Work to complete: Output each entry exactly; skip nothing.

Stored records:
....................
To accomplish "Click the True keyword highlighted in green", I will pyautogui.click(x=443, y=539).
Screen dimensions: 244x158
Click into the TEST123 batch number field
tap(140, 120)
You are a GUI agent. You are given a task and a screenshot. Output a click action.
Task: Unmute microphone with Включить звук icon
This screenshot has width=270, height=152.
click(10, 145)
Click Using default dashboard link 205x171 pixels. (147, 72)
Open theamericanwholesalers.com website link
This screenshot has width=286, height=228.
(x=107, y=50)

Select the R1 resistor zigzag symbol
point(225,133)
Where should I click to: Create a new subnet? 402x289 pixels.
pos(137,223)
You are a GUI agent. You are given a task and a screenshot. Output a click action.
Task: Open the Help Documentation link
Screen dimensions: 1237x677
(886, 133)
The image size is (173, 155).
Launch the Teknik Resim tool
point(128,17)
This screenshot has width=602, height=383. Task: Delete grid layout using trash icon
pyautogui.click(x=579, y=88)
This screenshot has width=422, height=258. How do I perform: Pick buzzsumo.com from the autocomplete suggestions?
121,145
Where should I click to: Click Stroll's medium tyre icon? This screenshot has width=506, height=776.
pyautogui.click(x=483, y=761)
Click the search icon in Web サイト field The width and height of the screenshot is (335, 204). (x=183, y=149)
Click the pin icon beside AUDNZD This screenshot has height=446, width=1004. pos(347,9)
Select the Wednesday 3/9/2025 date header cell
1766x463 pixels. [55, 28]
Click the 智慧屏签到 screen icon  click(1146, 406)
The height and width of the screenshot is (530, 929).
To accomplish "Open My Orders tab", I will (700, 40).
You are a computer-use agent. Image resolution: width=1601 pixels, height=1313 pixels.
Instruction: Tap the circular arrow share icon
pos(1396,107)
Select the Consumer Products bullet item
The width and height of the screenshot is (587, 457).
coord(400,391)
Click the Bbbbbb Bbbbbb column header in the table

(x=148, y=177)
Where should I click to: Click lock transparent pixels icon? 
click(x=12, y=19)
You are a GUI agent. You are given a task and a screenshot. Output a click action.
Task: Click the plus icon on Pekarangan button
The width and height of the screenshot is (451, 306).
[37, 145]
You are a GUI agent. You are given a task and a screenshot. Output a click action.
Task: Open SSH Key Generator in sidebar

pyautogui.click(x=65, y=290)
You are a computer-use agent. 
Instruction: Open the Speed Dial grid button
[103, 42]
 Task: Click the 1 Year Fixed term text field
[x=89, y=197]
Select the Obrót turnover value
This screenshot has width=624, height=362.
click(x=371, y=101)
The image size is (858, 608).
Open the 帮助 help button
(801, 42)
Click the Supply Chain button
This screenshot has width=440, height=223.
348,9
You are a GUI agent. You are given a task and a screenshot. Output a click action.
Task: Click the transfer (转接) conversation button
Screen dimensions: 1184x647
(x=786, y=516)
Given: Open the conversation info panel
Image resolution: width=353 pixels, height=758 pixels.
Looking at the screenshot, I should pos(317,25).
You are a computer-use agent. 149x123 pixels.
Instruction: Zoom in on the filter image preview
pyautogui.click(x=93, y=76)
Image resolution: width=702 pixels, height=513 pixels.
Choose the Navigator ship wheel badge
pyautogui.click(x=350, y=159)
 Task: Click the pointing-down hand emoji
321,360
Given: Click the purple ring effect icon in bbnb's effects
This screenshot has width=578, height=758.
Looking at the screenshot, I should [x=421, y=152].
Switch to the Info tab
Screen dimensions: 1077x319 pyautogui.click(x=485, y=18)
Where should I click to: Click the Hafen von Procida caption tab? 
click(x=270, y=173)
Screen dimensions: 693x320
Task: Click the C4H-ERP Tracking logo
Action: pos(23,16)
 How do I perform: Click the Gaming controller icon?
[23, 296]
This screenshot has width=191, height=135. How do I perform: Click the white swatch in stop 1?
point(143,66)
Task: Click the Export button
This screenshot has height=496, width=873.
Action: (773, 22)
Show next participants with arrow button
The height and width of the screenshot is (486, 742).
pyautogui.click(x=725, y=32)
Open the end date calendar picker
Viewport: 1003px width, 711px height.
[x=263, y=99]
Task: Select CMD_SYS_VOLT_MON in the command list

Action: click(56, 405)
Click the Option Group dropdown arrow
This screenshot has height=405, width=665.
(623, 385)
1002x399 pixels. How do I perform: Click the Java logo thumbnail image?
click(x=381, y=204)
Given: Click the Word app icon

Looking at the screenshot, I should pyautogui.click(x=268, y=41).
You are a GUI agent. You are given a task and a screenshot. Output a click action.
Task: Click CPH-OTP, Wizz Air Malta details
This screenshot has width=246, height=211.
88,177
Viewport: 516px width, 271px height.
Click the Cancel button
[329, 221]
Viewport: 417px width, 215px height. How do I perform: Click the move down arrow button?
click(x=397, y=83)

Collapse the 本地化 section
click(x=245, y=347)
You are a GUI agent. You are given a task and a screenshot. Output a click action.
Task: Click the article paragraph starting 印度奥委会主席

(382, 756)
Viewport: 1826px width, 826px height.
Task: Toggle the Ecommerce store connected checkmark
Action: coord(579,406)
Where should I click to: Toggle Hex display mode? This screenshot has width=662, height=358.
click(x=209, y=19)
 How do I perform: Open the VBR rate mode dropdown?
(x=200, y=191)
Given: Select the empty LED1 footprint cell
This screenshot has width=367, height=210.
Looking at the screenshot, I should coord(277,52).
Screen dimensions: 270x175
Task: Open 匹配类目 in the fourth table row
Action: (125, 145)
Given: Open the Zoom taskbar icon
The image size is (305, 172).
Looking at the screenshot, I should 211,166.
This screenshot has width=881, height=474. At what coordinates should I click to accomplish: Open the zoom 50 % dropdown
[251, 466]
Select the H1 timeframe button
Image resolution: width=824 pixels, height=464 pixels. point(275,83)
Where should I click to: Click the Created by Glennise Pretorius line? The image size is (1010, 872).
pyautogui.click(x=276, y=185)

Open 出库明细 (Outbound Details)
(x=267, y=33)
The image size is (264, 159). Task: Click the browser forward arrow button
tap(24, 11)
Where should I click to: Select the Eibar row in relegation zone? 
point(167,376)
....................
Result of the task:
To accomplish "Click the True keyword highlighted in green", I will pyautogui.click(x=443, y=539).
Screen dimensions: 244x158
Click into the TEST123 batch number field
tap(140, 120)
You are a GUI agent. You are given a task and a screenshot. Output a click action.
Task: Unmute microphone with Включить звук icon
This screenshot has width=270, height=152.
click(10, 145)
Click Using default dashboard link 205x171 pixels. (147, 72)
Open theamericanwholesalers.com website link
This screenshot has width=286, height=228.
(x=107, y=50)

Select the R1 resistor zigzag symbol
point(225,133)
Where should I click to: Create a new subnet? 402x289 pixels.
pos(137,223)
You are a GUI agent. You are given a task and a screenshot. Output a click action.
Task: Open the Help Documentation link
Screen dimensions: 1237x677
(886, 133)
The image size is (173, 155).
Launch the Teknik Resim tool
point(128,17)
This screenshot has width=602, height=383. Task: Delete grid layout using trash icon
pyautogui.click(x=579, y=88)
This screenshot has width=422, height=258. How do I perform: Pick buzzsumo.com from the autocomplete suggestions?
121,145
Where should I click to: Click Stroll's medium tyre icon? This screenshot has width=506, height=776.
pyautogui.click(x=483, y=761)
Click the search icon in Web サイト field The width and height of the screenshot is (335, 204). (x=183, y=149)
Click the pin icon beside AUDNZD This screenshot has height=446, width=1004. pos(347,9)
Select the Wednesday 3/9/2025 date header cell
1766x463 pixels. [55, 28]
Click the 智慧屏签到 screen icon  click(1146, 406)
The height and width of the screenshot is (530, 929).
To accomplish "Open My Orders tab", I will (700, 40).
You are a computer-use agent. Image resolution: width=1601 pixels, height=1313 pixels.
Instruction: Tap the circular arrow share icon
pos(1396,107)
Select the Consumer Products bullet item
The width and height of the screenshot is (587, 457).
coord(400,391)
Click the Bbbbbb Bbbbbb column header in the table

(x=148, y=177)
Where should I click to: Click lock transparent pixels icon? 
click(x=12, y=19)
You are a GUI agent. You are given a task and a screenshot. Output a click action.
Task: Click the plus icon on Pekarangan button
The width and height of the screenshot is (451, 306).
[37, 145]
You are a GUI agent. You are given a task and a screenshot. Output a click action.
Task: Open SSH Key Generator in sidebar

pyautogui.click(x=65, y=290)
You are a computer-use agent. 
Instruction: Open the Speed Dial grid button
[103, 42]
 Task: Click the 1 Year Fixed term text field
[x=89, y=197]
Select the Obrót turnover value
This screenshot has width=624, height=362.
click(x=371, y=101)
The image size is (858, 608).
Open the 帮助 help button
(801, 42)
Click the Supply Chain button
This screenshot has width=440, height=223.
348,9
You are a GUI agent. You are given a task and a screenshot. Output a click action.
Task: Click the transfer (转接) conversation button
Screen dimensions: 1184x647
(x=786, y=516)
Given: Open the conversation info panel
Image resolution: width=353 pixels, height=758 pixels.
Looking at the screenshot, I should pos(317,25).
You are a computer-use agent. 149x123 pixels.
Instruction: Zoom in on the filter image preview
pyautogui.click(x=93, y=76)
Image resolution: width=702 pixels, height=513 pixels.
Choose the Navigator ship wheel badge
pyautogui.click(x=350, y=159)
 Task: Click the pointing-down hand emoji
321,360
Given: Click the purple ring effect icon in bbnb's effects
This screenshot has width=578, height=758.
Looking at the screenshot, I should [x=421, y=152].
Switch to the Info tab
Screen dimensions: 1077x319 pyautogui.click(x=485, y=18)
Where should I click to: Click the Hafen von Procida caption tab? 
click(x=270, y=173)
Screen dimensions: 693x320
Task: Click the C4H-ERP Tracking logo
Action: pos(23,16)
 How do I perform: Click the Gaming controller icon?
[23, 296]
This screenshot has width=191, height=135. How do I perform: Click the white swatch in stop 1?
point(143,66)
Task: Click the Export button
This screenshot has height=496, width=873.
Action: (773, 22)
Show next participants with arrow button
The height and width of the screenshot is (486, 742).
pyautogui.click(x=725, y=32)
Open the end date calendar picker
Viewport: 1003px width, 711px height.
[x=263, y=99]
Task: Select CMD_SYS_VOLT_MON in the command list

Action: click(56, 405)
Click the Option Group dropdown arrow
This screenshot has height=405, width=665.
(623, 385)
1002x399 pixels. How do I perform: Click the Java logo thumbnail image?
click(x=381, y=204)
Given: Click the Word app icon

Looking at the screenshot, I should pyautogui.click(x=268, y=41).
You are a GUI agent. You are given a task and a screenshot. Output a click action.
Task: Click CPH-OTP, Wizz Air Malta details
This screenshot has width=246, height=211.
88,177
Viewport: 516px width, 271px height.
Click the Cancel button
[329, 221]
Viewport: 417px width, 215px height. How do I perform: Click the move down arrow button?
click(x=397, y=83)

Collapse the 本地化 section
click(x=245, y=347)
You are a GUI agent. You are given a task and a screenshot. Output a click action.
Task: Click the article paragraph starting 印度奥委会主席

(382, 756)
Viewport: 1826px width, 826px height.
Task: Toggle the Ecommerce store connected checkmark
Action: coord(579,406)
Where should I click to: Toggle Hex display mode? This screenshot has width=662, height=358.
click(x=209, y=19)
 How do I perform: Open the VBR rate mode dropdown?
(x=200, y=191)
Given: Select the empty LED1 footprint cell
This screenshot has width=367, height=210.
Looking at the screenshot, I should coord(277,52).
Screen dimensions: 270x175
Task: Open 匹配类目 in the fourth table row
Action: (125, 145)
Given: Open the Zoom taskbar icon
The image size is (305, 172).
Looking at the screenshot, I should 211,166.
This screenshot has width=881, height=474. At what coordinates should I click to accomplish: Open the zoom 50 % dropdown
[251, 466]
Select the H1 timeframe button
Image resolution: width=824 pixels, height=464 pixels. point(275,83)
Where should I click to: Click the Created by Glennise Pretorius line? The image size is (1010, 872).
pyautogui.click(x=276, y=185)

Open 出库明细 (Outbound Details)
(x=267, y=33)
The image size is (264, 159). Task: Click the browser forward arrow button
tap(24, 11)
Where should I click to: Select the Eibar row in relegation zone? 
point(167,376)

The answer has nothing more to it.